I’m glad I got to see you the other day.
Last night, I told my boyfriend about that weekend when you and I broke up, and the story reminded me, as it always does, that I’m lucky to know you — not just because you’re a lovely and intelligent young woman, but also because you’re so strong and selfless, so big-hearted.
It’s good to see you happy, V. This may sound hollow, but I swear the hardest part of this whole process came in those first few months, watching you struggle to reconcile your gracious, loving decision to help me find myself with the loss and betrayal and abandonment I know you couldn’t help but feel.

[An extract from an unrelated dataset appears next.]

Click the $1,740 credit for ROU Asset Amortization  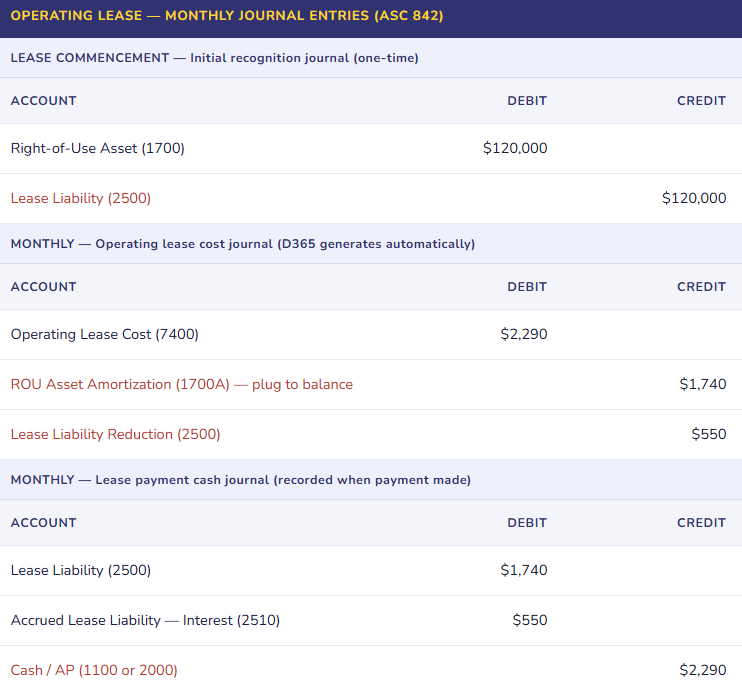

I don’t regret asking you out during senior year — if I hadn’t, I might never have worked up the courage to confront, head-on, that awful nagging anxiety that kept me firmly in my shell for so much of high school. Still, eight months is a long time to wait in silence, a long time to hide the fact that every kiss, every cuddle has become a test: “Do I like this? What should I feel right now? How can I finally PROVE to myself that this is what I want?” I regret waiting so long to say anything to you–I regret using you, though of course that’s not how I saw it at the time.
There are a hundred good reasons I could give as to why things had to go the way they did–why it wasn’t my fault. You pursued me, after all. And once things got going, I wasn’t just lying to you; I was lying to myself, as well, and trying my hardest to love you the way you loved me. And after the breakup, is it really surprising that, having fled a thousand miles away for college, I retreated into my studies and neglected your calls and messages? No matter what you said, I knew that you were still in love, and there was nothing I could think to do that would maintain our friendship without prolonging your pain.
Yet, of course, you were hurt anyway, and no matter how I might try to excuse myself, the fact remains that your pain was a product of my weakness and inaction. But among my many blessings, perhaps the most miraculous is that, without ever being asked, you forgave even that most wretched shortcoming on my part: my failure to support you even as you bent your heart and mind to the burden of supporting me. Yes, I needed care and attention, but so did you.
You already know this, but it bears repeating: I’m sorry.
It’s such a relief to see how you’re thriving these days. You look so healthy and happy! Sitting there swapping stories over milkshakes with our old friends was fun–and seeing you smile a big, genuine smile was probably the best, most important thing I did this Spring Break.
I’m very lucky to have you on my side, V. Take care of yourself, and know that I’m here any time you need me.